Can I refuse to send my kids to visitation?

I first started writing articles about COVID-19 related concerns back in March of 2020, never expecting that an entire year later I’d still be dealing with concerns related to the ongoing pandemic. Custody and visitation issues are some of the biggest that we face in family law, especially when parents share children between two different homes with two completely different sets of values.

In many cases, one home has a family member who is elderly, immune compromised, or part of another high risk population for whom fears around the novel coronavirus are heightened.

I’m not here to pass judgment, or to discuss the merits and demerits of masking or social distancing or whatever anyone else wants to do in his or her free time.

I’m here to give you a (fairly) specific legal answer to a general question that has a specific application as it relates to visitation during the pandemic: Can I refuse to send my kids to visitation?

Maybe.

The short answer is: you need to do what your agreement or court order says.

You don’t get to impose rules now. You can’t tell him how he’ll spend his time, or dictate rules that he must follow in order to see the children.

In order to change your existing order or agreement, you’ll need to file a petition with the court or reach a new agreement.

To the extent that you have rules or conditions already implemented in your agreement or court order, you can enforce those – but you can’t make up new rules or conditions or standards that aren’t included or weren’t contemplated before. Anything that he was given – anything that you see spelled out in black and white in your written agreement or your court order – is his, and you take it away at your own peril.

If he doesn’t have parenting time specified or was specifically denied parenting time, you don’t have to allow it to occur in a manner that leaves you feeling uncomfortable.

What I describe here is really two different scenarios.

In the case that he doesn’t have defined parenting time, or where the agreement or order says that parenting time will happen “at such time as the parties may agree” or something like that, you’re kind of on a slippery slope. You aren’t violating any order by not agreeing to time he asks for. But you may be speeding up the process of negotiating or litigating custody again.

Keep in mind, too, that the court uses the best interests of the child factors, and that number 6 (the propensity of each parent to support the child’s relationship with the other parent) is important. If the court feels you’ve unreasonably denied visitation, it could be detrimental for your custody case. Will the court feel your concern over COVID-19 was justified? Well, it’s hard to know, now, what jurisprudence related to the pandemic will look like and, at this point, we just haven’t tried enough cases with these issues to speak confidently.
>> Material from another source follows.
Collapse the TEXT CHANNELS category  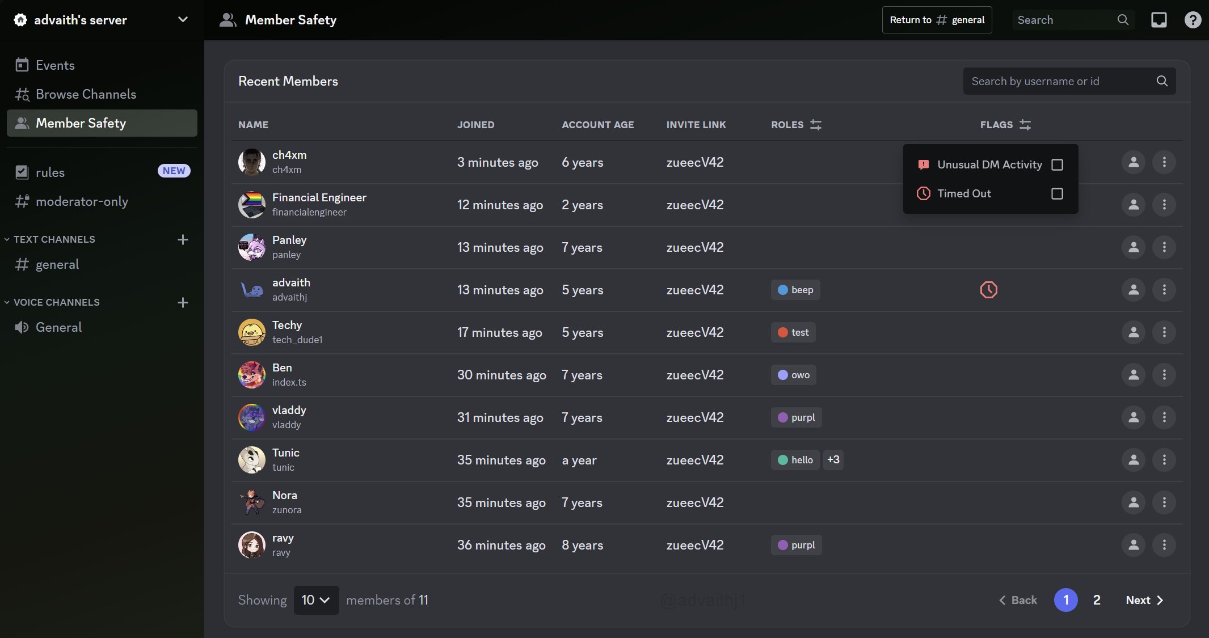click(54, 239)
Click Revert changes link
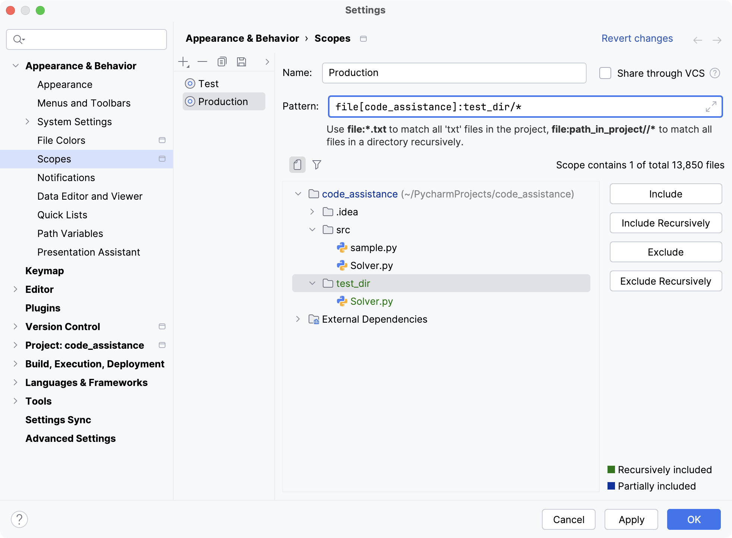732x538 pixels. (637, 38)
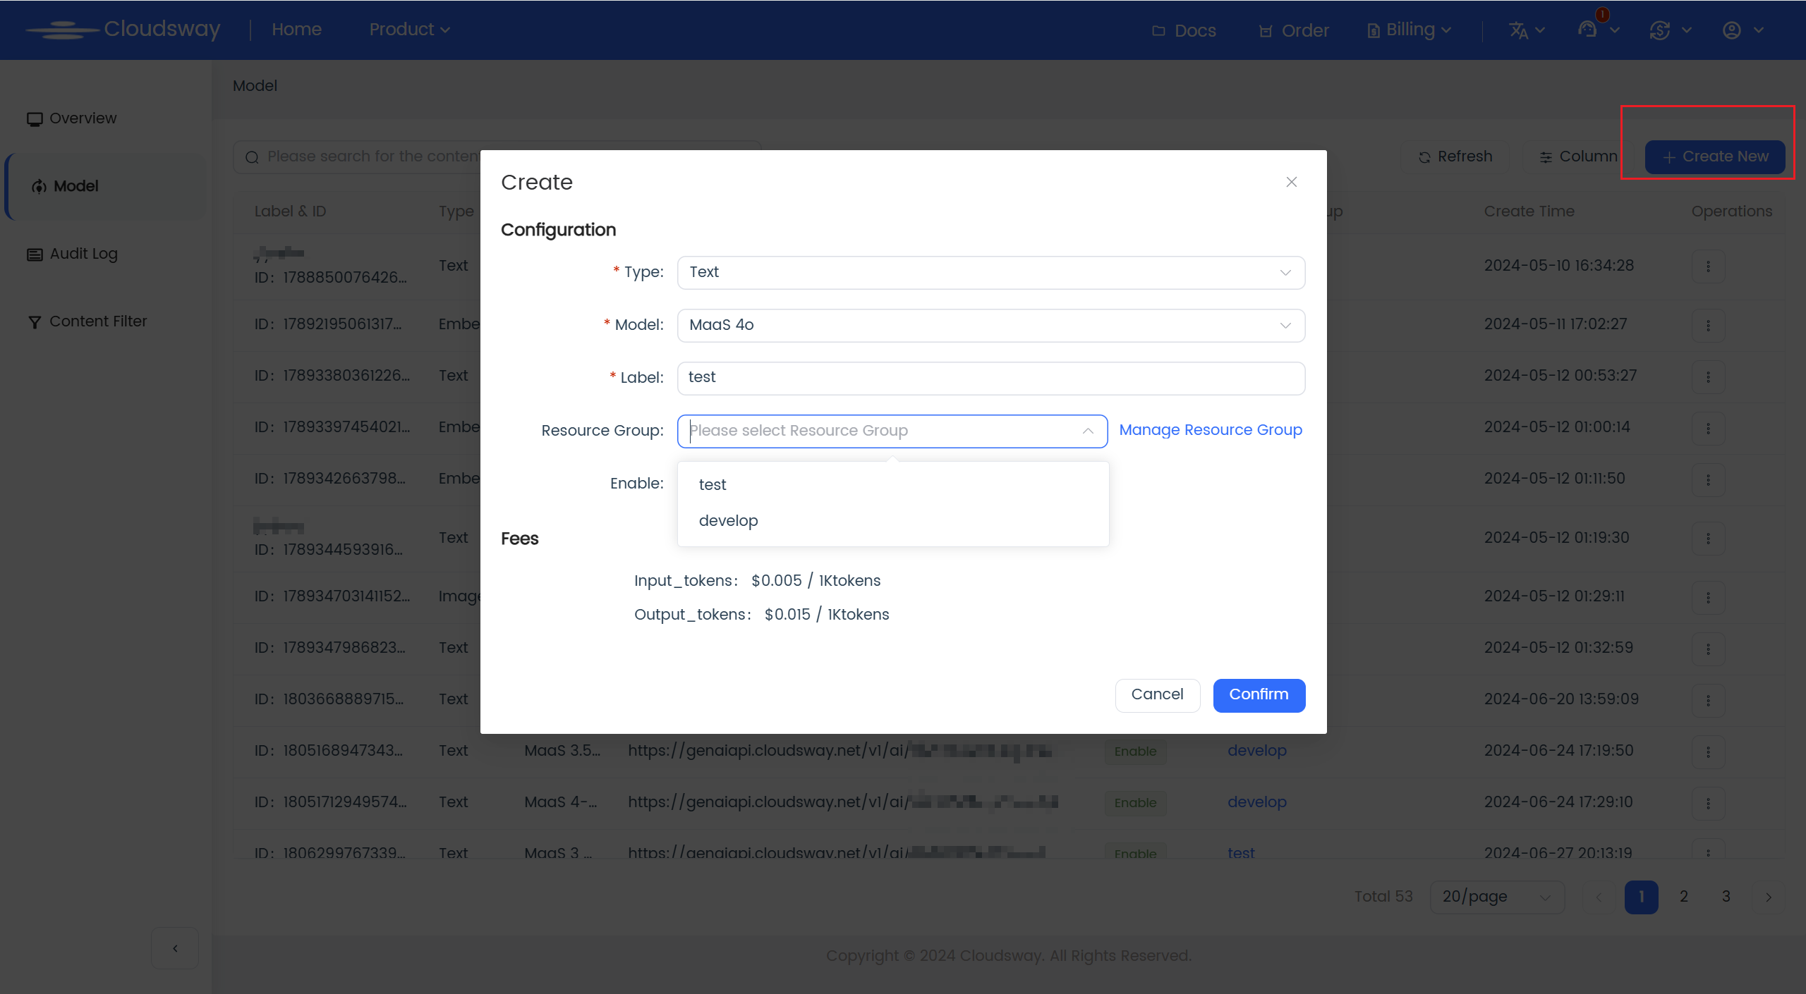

On the other hand, if he was denied visitation, or you have sole custody, you don’t have to give him anything. He can petition the court, too – because, no matter what happened before, custody, visitation, and child support are modifiable based on a material change – but I think it’s less likely to be detrimental to you.

Of course, all of this is really specific, based on the facts in each particular case, so there can be a lot of variability. If you have specific questions about your case, you should talk to someone before you make any rash decisions that might impact your custody case later.

What if I don’t have a current agreement or court order?

If you don’t already have an agreement or custody order, you don’t have to do anything in particular – but, of course, any action that your child’s father believes is unreasonable is likely to send him straight to court to file petitions to have custody and visitation determined.

To the extent that you can discuss and agree, in general I think that’s best. For one thing, you avoid going to court – and if there’s an absolute cesspool of germs, it’s the courthouse! For another, you can set yourself up for greater (and longer term) coparenting success, which will save time, money, and blood pressure points, not to mention be a better, healthier environment for raising your children.

You’re not completely autonomous when it comes to your children, and I know that’s a really tough pill to swallow. Your concerns are almost certainly legitimate; heck, 400,000+ people have died from the virus! It just doesn’t mean that you have a unilateral right to keep your children away from their other parent, unless you already have an order or agreement giving you that kind of power.